Repetição, repetição, repetição. Essa técnica desenvolvida desde que o homem precisou medir os terrenos e os grãos, os escravos e os anjos, ainda funciona divinamente. Nada contra a tecnologia, os computadores, a Internet, os videogames, os jogos de aprendizagem e algumas das tantas inovações, mas o básico da pedagogia – lápis, borracha, papel e palmatória – continua a servir muito bem, obrigado. O resto é equê.

Sobretudo, importa lembrar que o propósito da educação é elevar o aluno até ela, e não a rebaixar à ignorância do aluno. Provas, concursos e vestibulares exigem cada vez menos análise sintática e conhecimento gramatical, e cada vez mais interpretações de texto, laxas e bobas, bem como reflexões ou palpites sobre códigos restritos a determinadas tribos: rappers, adolescentes, militantes em geral. Isso é ruim, me desculpem a antipatia.

Nada tenho contra os variados falares e respectivos falantes. Nada tenho contra porque, sinceramente, não me dizem respeito e não me ferem a existência, ergo, não serei resistência. Que se inventem idiomas privados, ou compartilhados por poucas pessoas, não é problema. Eu mesmo falo sozinho de um jeito que só eu entendo. O problema é que o ensino deve oferecer ao aluno o oposto disso: o idioma da cultura, o idioma erudito, o que há de mais – e não de menos – abrangente, comum a um máximo possível de pessoas e às realizações civilizacionais. O pajubá é o pontinho dentro do pontinho enfiado no pontinho perdido num pontinho no meio de trilhões de outros pontinhos.

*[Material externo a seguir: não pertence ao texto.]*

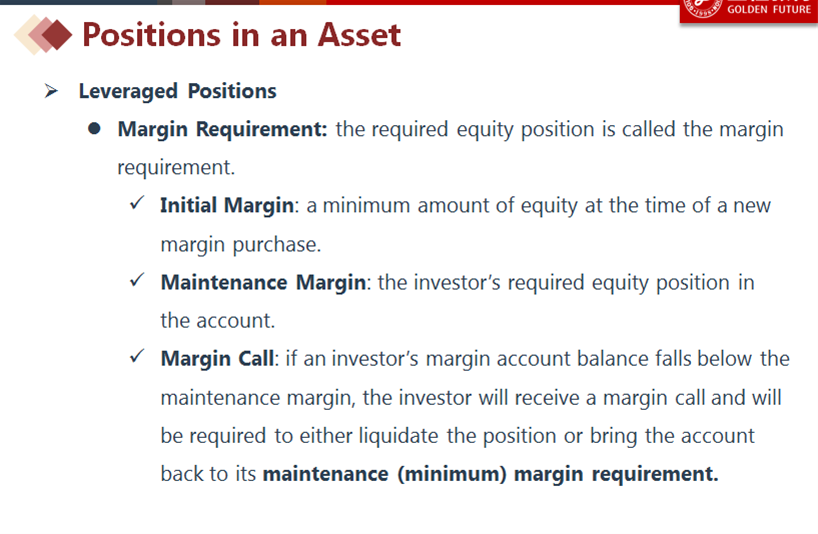Select the 'Positions in an Asset' title
Image resolution: width=818 pixels, height=534 pixels.
click(241, 35)
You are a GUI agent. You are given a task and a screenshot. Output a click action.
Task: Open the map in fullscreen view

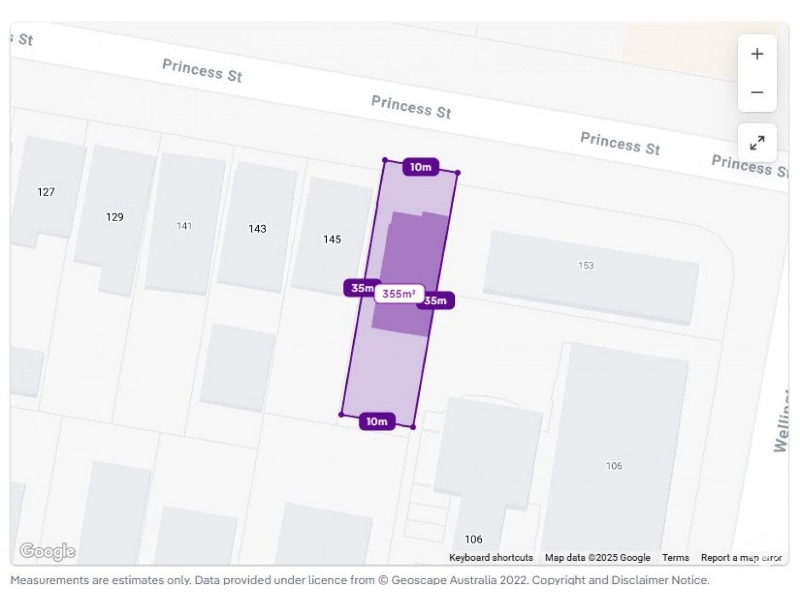[757, 143]
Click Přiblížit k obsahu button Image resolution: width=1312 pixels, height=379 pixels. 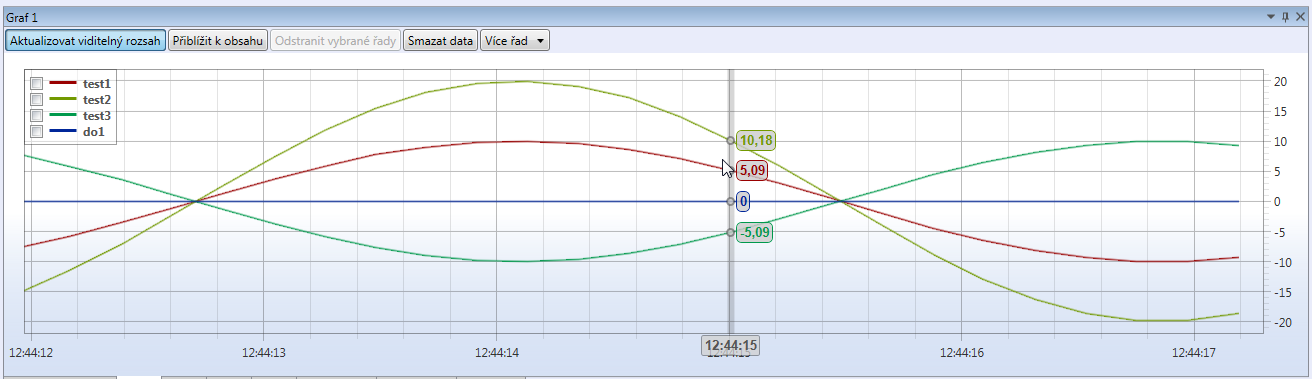click(218, 41)
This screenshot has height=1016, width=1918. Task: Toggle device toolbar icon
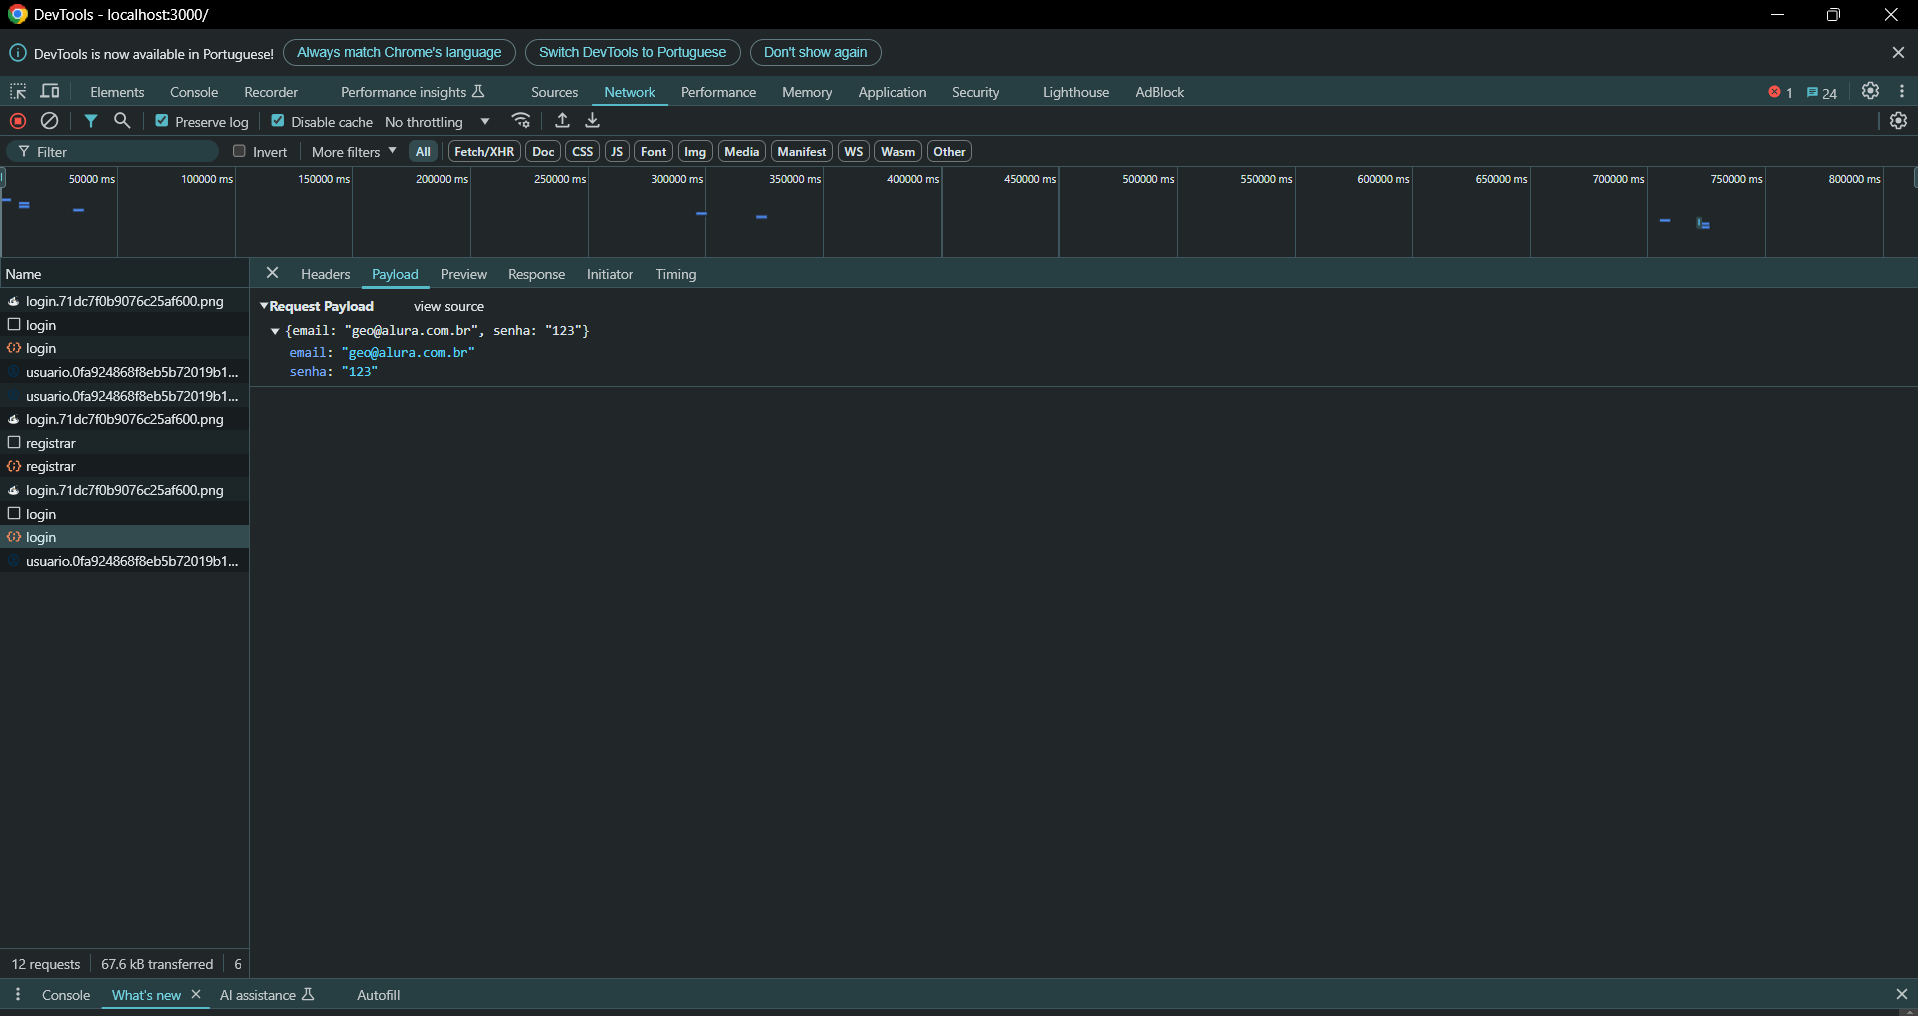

É claro que dizer isso não é de bom-tom. Esse mundo pós-moderno é um mundo fragmentado, líquido, pós-ético, pós-tudo, em que os códigos individuais ou tribais tomam conta do cenário e, aos poucos, inviabilizam a comunicação. Repito: que esses códigos existam e sejam usados entre os grupos está tudo bem. Outras linguagens são usadas por outras confrarias: de profissionais, de religiosos, de esportistas. O que não serve para muita coisa é pretender expandir esse vocabulário para quem dele não faz uso, nem precisa, talvez não queira.

O impulso à cultura tem de ser de amplitude, de largueza de vistas, de maior inteligibilidade, e não o contrário. Escritores, filósofos e artistas não falaram para si mesmos, para meia dúzia, mas para todos. Mesmo os cientistas e matemáticos com seu vocabulário mais rarefeito: é um idioma muito específico, mas aberto a quem por ele se interesse. Uma boneca, um bofe, uma biba, uma amapô com ou sem canudo podem aprender a língua da ciência.

À educação cabe proporcionar essa ascensão do espírito humano ao que há de universal e comum, de sofisticado e fértil. Leio Jean Genet por causa da universalidade de sua prosa poética, e não pela especificidade do seu jargão ou de suas experiências. O que se espera da educação é que nos cure da idiotia, nos arranque do provincianismo, nos faça deixar a tribo em direção à sociedade, a aldeia em direção ao mundo. Não quero fazer a maldita, mas elucubrações sobre o idioma dos ativistas da ideologia de gênero, para além da moralidade envolvida e das controvérsias mais ou menos óbvias, revelam um problema de fundo: quem pode o mais, pode o menos. A recíproca não é verdadeira.